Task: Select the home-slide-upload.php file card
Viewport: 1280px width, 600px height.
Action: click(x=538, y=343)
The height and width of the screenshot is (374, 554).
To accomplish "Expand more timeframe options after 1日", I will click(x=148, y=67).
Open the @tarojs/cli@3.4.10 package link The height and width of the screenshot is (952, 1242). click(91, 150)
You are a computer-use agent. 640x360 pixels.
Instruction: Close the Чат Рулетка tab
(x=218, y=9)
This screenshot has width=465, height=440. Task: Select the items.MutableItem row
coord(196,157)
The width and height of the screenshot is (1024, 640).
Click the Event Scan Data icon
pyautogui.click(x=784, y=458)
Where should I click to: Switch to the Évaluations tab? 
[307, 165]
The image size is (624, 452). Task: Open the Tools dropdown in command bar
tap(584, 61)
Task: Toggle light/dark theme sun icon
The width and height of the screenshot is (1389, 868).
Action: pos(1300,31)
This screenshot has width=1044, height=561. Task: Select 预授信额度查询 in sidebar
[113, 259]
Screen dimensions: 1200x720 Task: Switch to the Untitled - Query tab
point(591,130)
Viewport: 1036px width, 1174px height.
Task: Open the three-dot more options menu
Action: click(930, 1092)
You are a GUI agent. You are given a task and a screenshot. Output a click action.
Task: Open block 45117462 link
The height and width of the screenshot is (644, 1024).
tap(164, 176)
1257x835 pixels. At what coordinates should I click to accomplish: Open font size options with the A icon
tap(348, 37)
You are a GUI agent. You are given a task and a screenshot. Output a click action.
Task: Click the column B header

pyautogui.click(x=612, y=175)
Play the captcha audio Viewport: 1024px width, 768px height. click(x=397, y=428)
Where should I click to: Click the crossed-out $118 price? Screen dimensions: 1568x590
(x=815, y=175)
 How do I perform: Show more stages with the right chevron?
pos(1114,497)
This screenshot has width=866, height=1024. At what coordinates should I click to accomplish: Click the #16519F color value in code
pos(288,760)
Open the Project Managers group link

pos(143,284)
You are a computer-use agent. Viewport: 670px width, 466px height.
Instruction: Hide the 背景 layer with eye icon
########
Reproduce each entry above character for character.

■ Answer to this problem:
Task: Select the home-slide-upload.php file card
Viewport: 1280px width, 600px height.
Action: click(x=538, y=343)
The height and width of the screenshot is (374, 554).
To accomplish "Expand more timeframe options after 1日", I will click(x=148, y=67).
Open the @tarojs/cli@3.4.10 package link The height and width of the screenshot is (952, 1242). click(91, 150)
You are a computer-use agent. 640x360 pixels.
Instruction: Close the Чат Рулетка tab
(x=218, y=9)
This screenshot has width=465, height=440. Task: Select the items.MutableItem row
coord(196,157)
The width and height of the screenshot is (1024, 640).
Click the Event Scan Data icon
pyautogui.click(x=784, y=458)
Where should I click to: Switch to the Évaluations tab? 
[307, 165]
The image size is (624, 452). Task: Open the Tools dropdown in command bar
tap(584, 61)
Task: Toggle light/dark theme sun icon
The width and height of the screenshot is (1389, 868).
Action: pos(1300,31)
This screenshot has width=1044, height=561. Task: Select 预授信额度查询 in sidebar
[113, 259]
Screen dimensions: 1200x720 Task: Switch to the Untitled - Query tab
point(591,130)
Viewport: 1036px width, 1174px height.
Task: Open the three-dot more options menu
Action: click(930, 1092)
You are a GUI agent. You are given a task and a screenshot. Output a click action.
Task: Open block 45117462 link
The height and width of the screenshot is (644, 1024).
tap(164, 176)
1257x835 pixels. At what coordinates should I click to accomplish: Open font size options with the A icon
tap(348, 37)
You are a GUI agent. You are given a task and a screenshot. Output a click action.
Task: Click the column B header

pyautogui.click(x=612, y=175)
Play the captcha audio Viewport: 1024px width, 768px height. click(x=397, y=428)
Where should I click to: Click the crossed-out $118 price? Screen dimensions: 1568x590
(x=815, y=175)
 How do I perform: Show more stages with the right chevron?
pos(1114,497)
This screenshot has width=866, height=1024. At what coordinates should I click to accomplish: Click the #16519F color value in code
pos(288,760)
Open the Project Managers group link

pos(143,284)
You are a computer-use agent. Viewport: 670px width, 466px height.
Instruction: Hide the 背景 layer with eye icon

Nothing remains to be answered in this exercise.